=== Data provided ===
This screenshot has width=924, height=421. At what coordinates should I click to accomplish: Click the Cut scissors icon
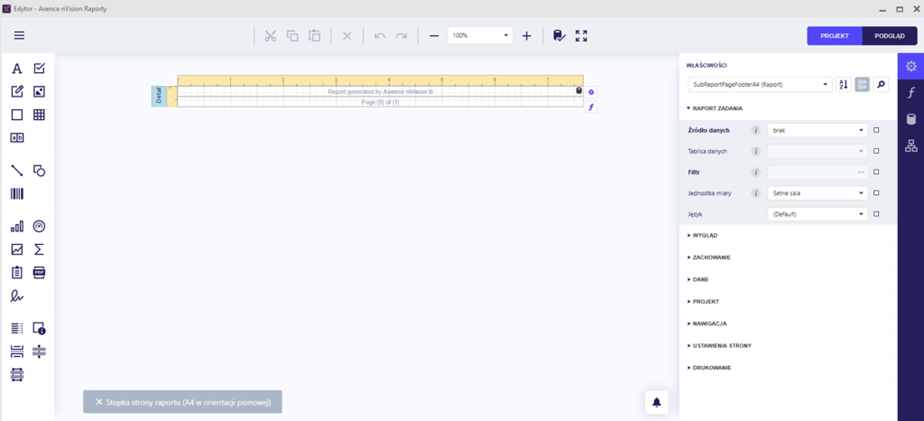click(x=270, y=36)
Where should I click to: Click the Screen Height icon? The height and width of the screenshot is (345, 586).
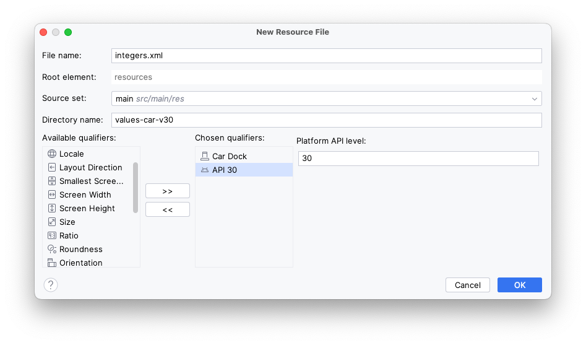tap(52, 208)
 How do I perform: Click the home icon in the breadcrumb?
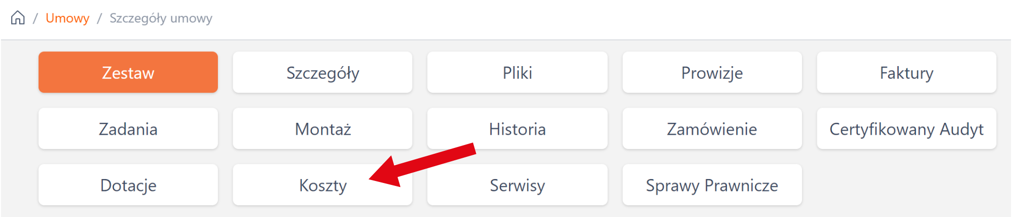[18, 18]
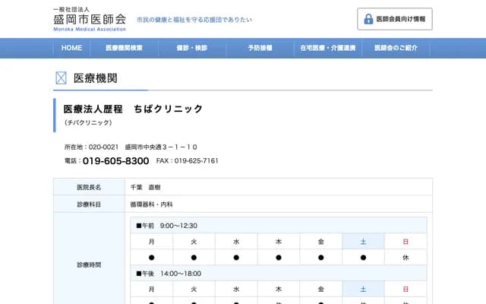The width and height of the screenshot is (486, 304).
Task: Open the 医療機関検索 menu
Action: pyautogui.click(x=125, y=48)
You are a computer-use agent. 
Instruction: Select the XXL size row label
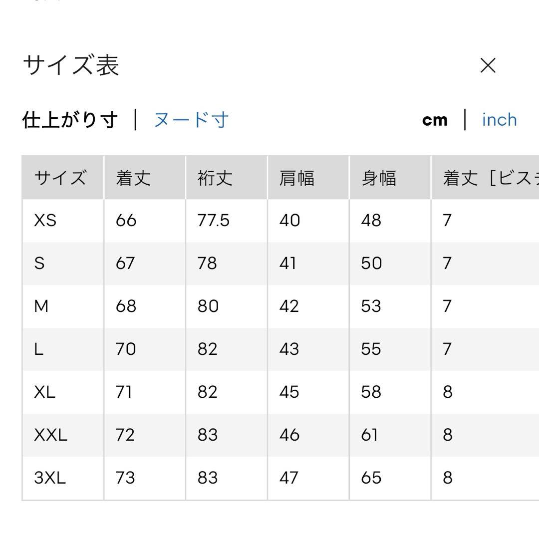coord(50,435)
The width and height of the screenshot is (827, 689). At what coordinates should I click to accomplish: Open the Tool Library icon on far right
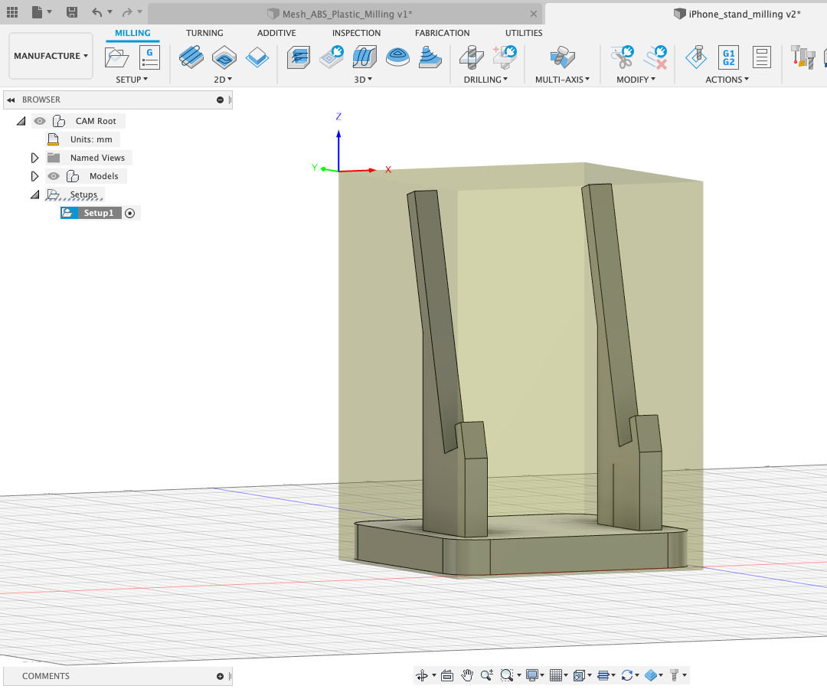(x=802, y=57)
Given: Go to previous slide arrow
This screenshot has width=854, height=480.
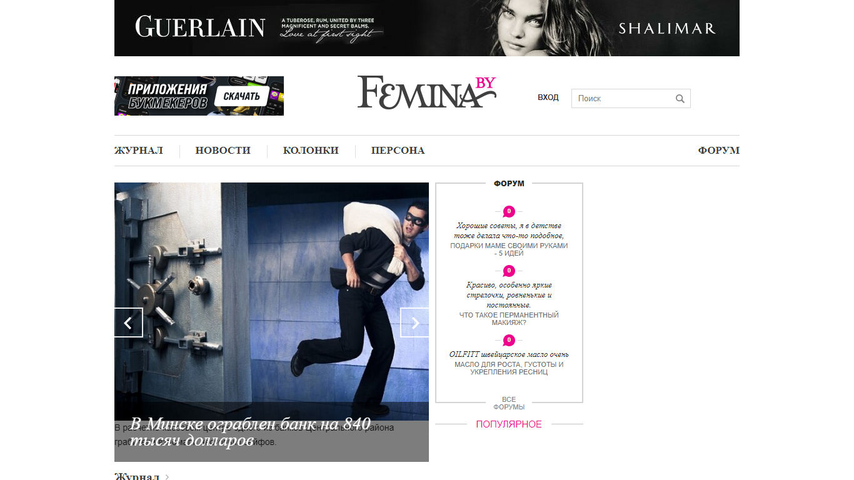Looking at the screenshot, I should tap(129, 323).
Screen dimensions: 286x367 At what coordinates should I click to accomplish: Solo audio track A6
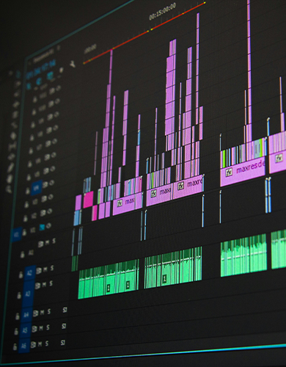tap(47, 344)
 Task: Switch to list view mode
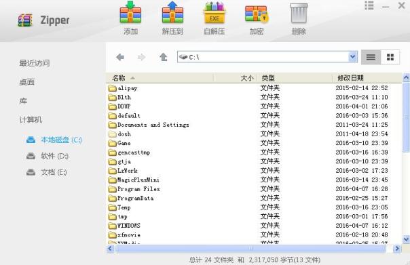tap(371, 57)
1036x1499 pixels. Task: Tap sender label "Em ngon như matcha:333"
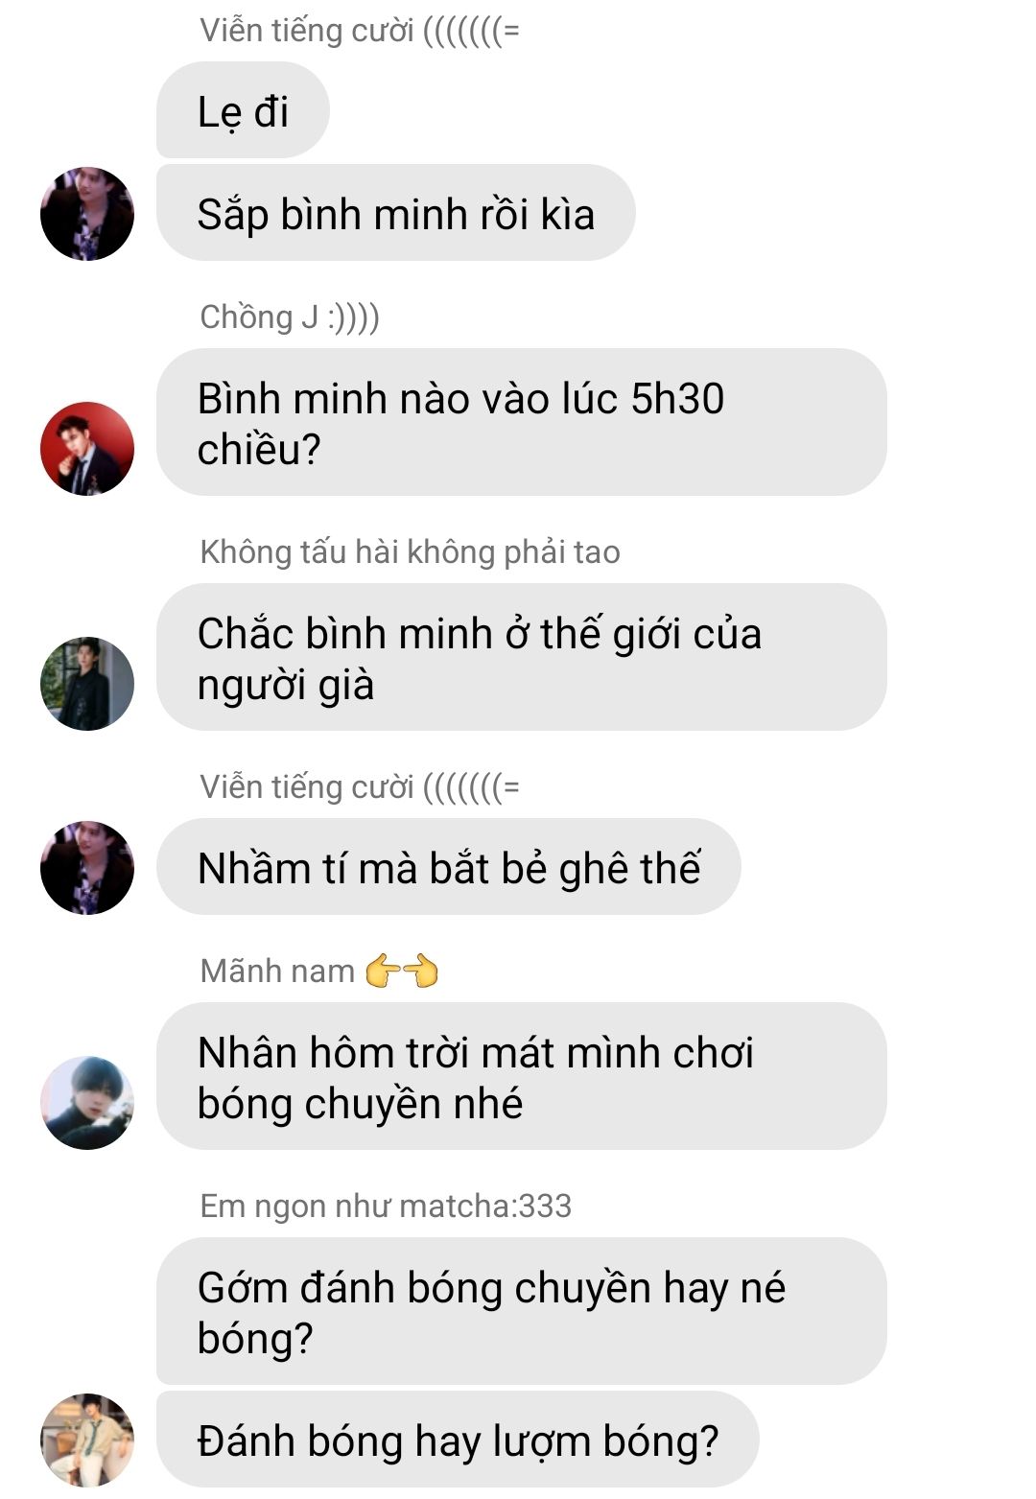[386, 1206]
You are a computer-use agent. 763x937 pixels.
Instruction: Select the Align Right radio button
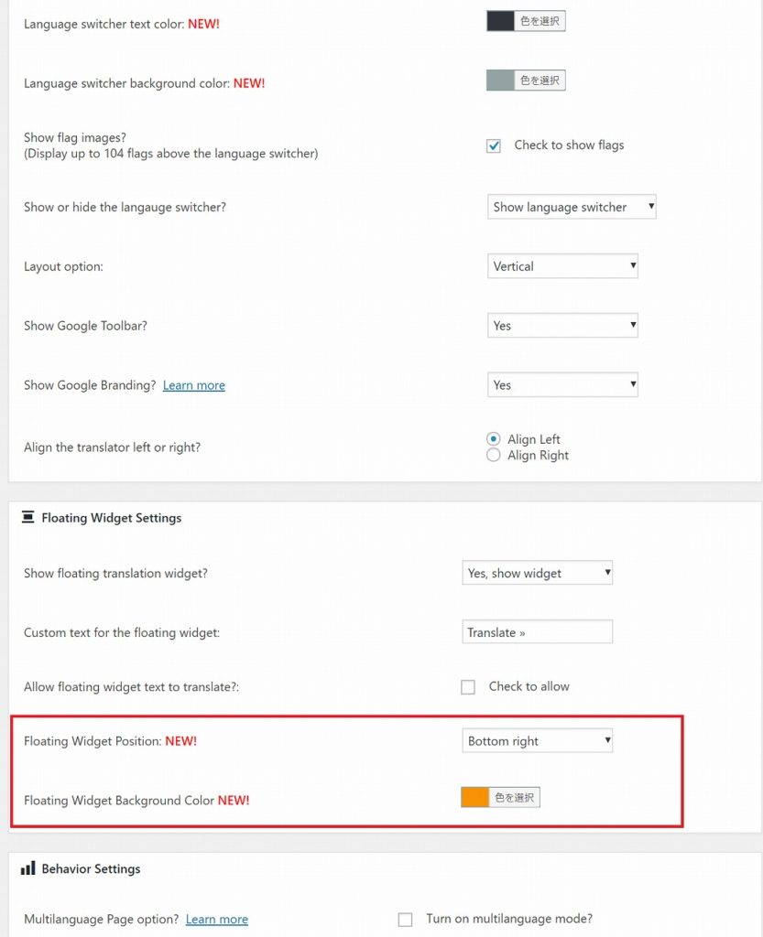pos(494,455)
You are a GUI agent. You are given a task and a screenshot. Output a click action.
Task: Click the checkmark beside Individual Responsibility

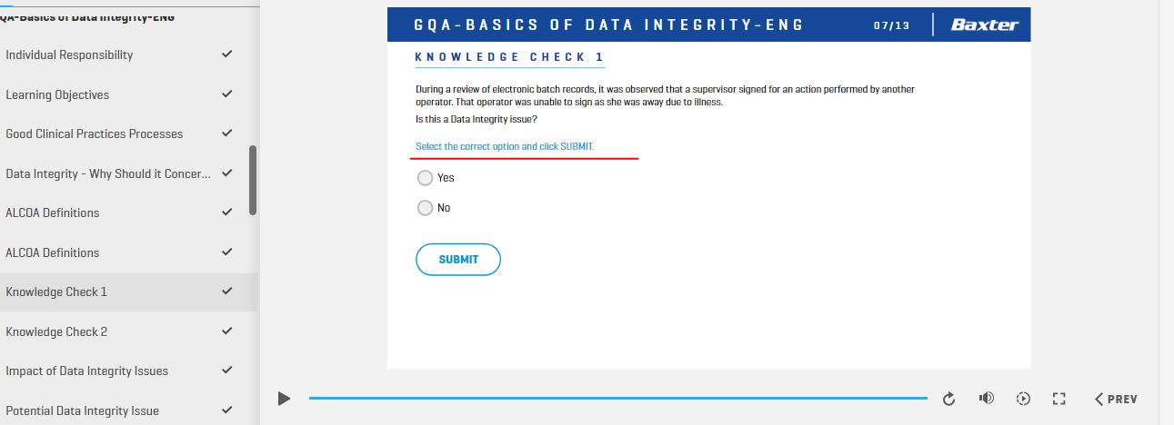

=== Task to complete ===
Would you mind repeating the records above exactly, without the pictures?

=== Response box ===
This screenshot has width=924, height=421. At what coordinates should I click to accomplish: Click the Cut scissors icon
click(x=270, y=36)
Where should I click to: Click the Screen Height icon? The height and width of the screenshot is (345, 586).
tap(52, 208)
 How do I perform: Click the home icon in the breadcrumb?
[18, 18]
The width and height of the screenshot is (486, 304).
Task: Open the 医療機関検索 menu
Action: pyautogui.click(x=125, y=48)
You are a computer-use agent. 
Instruction: Select the XXL size row label
coord(50,435)
The width and height of the screenshot is (827, 689). At what coordinates should I click to accomplish: Open the Tool Library icon on far right
(x=802, y=57)
Given: Go to previous slide arrow
This screenshot has width=854, height=480.
Looking at the screenshot, I should tap(129, 323).
Screen dimensions: 286x367 At what coordinates should I click to accomplish: Solo audio track A6
tap(47, 344)
 Task: Switch to list view mode
tap(371, 57)
1036x1499 pixels. Task: Tap sender label "Em ngon như matcha:333"
[386, 1206]
You are a computer-use agent. 763x937 pixels.
Instruction: Select the Align Right radio button
pos(494,455)
You are a GUI agent. You are given a task and a screenshot. Output a click action.
Task: Click the checkmark beside Individual Responsibility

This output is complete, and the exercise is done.